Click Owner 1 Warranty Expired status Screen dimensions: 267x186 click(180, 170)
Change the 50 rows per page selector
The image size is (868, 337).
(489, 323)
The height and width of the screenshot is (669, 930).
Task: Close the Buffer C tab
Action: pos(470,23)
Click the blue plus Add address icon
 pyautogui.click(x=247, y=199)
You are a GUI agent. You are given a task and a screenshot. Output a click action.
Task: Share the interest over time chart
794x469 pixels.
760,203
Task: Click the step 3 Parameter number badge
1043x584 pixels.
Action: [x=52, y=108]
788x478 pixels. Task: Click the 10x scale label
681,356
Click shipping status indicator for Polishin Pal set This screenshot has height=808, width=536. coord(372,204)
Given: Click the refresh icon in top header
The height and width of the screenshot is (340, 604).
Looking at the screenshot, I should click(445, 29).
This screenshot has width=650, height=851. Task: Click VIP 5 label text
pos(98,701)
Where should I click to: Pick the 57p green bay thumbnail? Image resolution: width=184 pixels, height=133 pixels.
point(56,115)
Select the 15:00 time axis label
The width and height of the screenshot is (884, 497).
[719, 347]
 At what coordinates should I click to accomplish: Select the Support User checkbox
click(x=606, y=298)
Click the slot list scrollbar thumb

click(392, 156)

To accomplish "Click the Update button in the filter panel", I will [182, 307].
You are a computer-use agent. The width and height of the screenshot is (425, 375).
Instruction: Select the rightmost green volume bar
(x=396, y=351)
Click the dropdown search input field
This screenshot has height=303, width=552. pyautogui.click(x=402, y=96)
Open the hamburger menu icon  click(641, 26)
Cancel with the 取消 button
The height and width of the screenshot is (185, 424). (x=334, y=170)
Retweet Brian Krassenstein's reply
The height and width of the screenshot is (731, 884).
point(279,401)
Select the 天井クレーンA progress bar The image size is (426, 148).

—————

### Your instructions
Render every line of the items above as a Markdown table with the columns Row and Line, numbering the rows in order. Omit blank lines.

### Written answer
| Row | Line |
|---|---|
| 1 | Click Owner 1 Warranty Expired status Screen dimensions: 267x186 click(180, 170) |
| 2 | Change the 50 rows per page selector |
| 3 | The image size is (868, 337). |
| 4 | (489, 323) |
| 5 | The height and width of the screenshot is (669, 930). |
| 6 | Task: Close the Buffer C tab |
| 7 | Action: pos(470,23) |
| 8 | Click the blue plus Add address icon |
| 9 |  pyautogui.click(x=247, y=199) |
| 10 | You are a GUI agent. You are given a task and a screenshot. Output a click action. |
| 11 | Task: Share the interest over time chart |
| 12 | 794x469 pixels. |
| 13 | 760,203 |
| 14 | Task: Click the step 3 Parameter number badge |
| 15 | 1043x584 pixels. |
| 16 | Action: [x=52, y=108] |
| 17 | 788x478 pixels. Task: Click the 10x scale label |
| 18 | 681,356 |
| 19 | Click shipping status indicator for Polishin Pal set This screenshot has height=808, width=536. coord(372,204) |
| 20 | Given: Click the refresh icon in top header |
| 21 | The height and width of the screenshot is (340, 604). |
| 22 | Looking at the screenshot, I should click(445, 29). |
| 23 | This screenshot has width=650, height=851. Task: Click VIP 5 label text |
| 24 | pos(98,701) |
| 25 | Where should I click to: Pick the 57p green bay thumbnail? Image resolution: width=184 pixels, height=133 pixels. |
| 26 | point(56,115) |
| 27 | Select the 15:00 time axis label |
| 28 | The width and height of the screenshot is (884, 497). |
| 29 | [719, 347] |
| 30 |  At what coordinates should I click to accomplish: Select the Support User checkbox |
| 31 | click(x=606, y=298) |
| 32 | Click the slot list scrollbar thumb |
| 33 | click(392, 156) |
| 34 | To accomplish "Click the Update button in the filter panel", I will [182, 307]. |
| 35 | You are a computer-use agent. The width and height of the screenshot is (425, 375). |
| 36 | Instruction: Select the rightmost green volume bar |
| 37 | (x=396, y=351) |
| 38 | Click the dropdown search input field |
| 39 | This screenshot has height=303, width=552. pyautogui.click(x=402, y=96) |
| 40 | Open the hamburger menu icon  click(641, 26) |
| 41 | Cancel with the 取消 button |
| 42 | The height and width of the screenshot is (185, 424). (x=334, y=170) |
| 43 | Retweet Brian Krassenstein's reply |
| 44 | The height and width of the screenshot is (731, 884). |
| 45 | point(279,401) |
| 46 | Select the 天井クレーンA progress bar The image size is (426, 148). |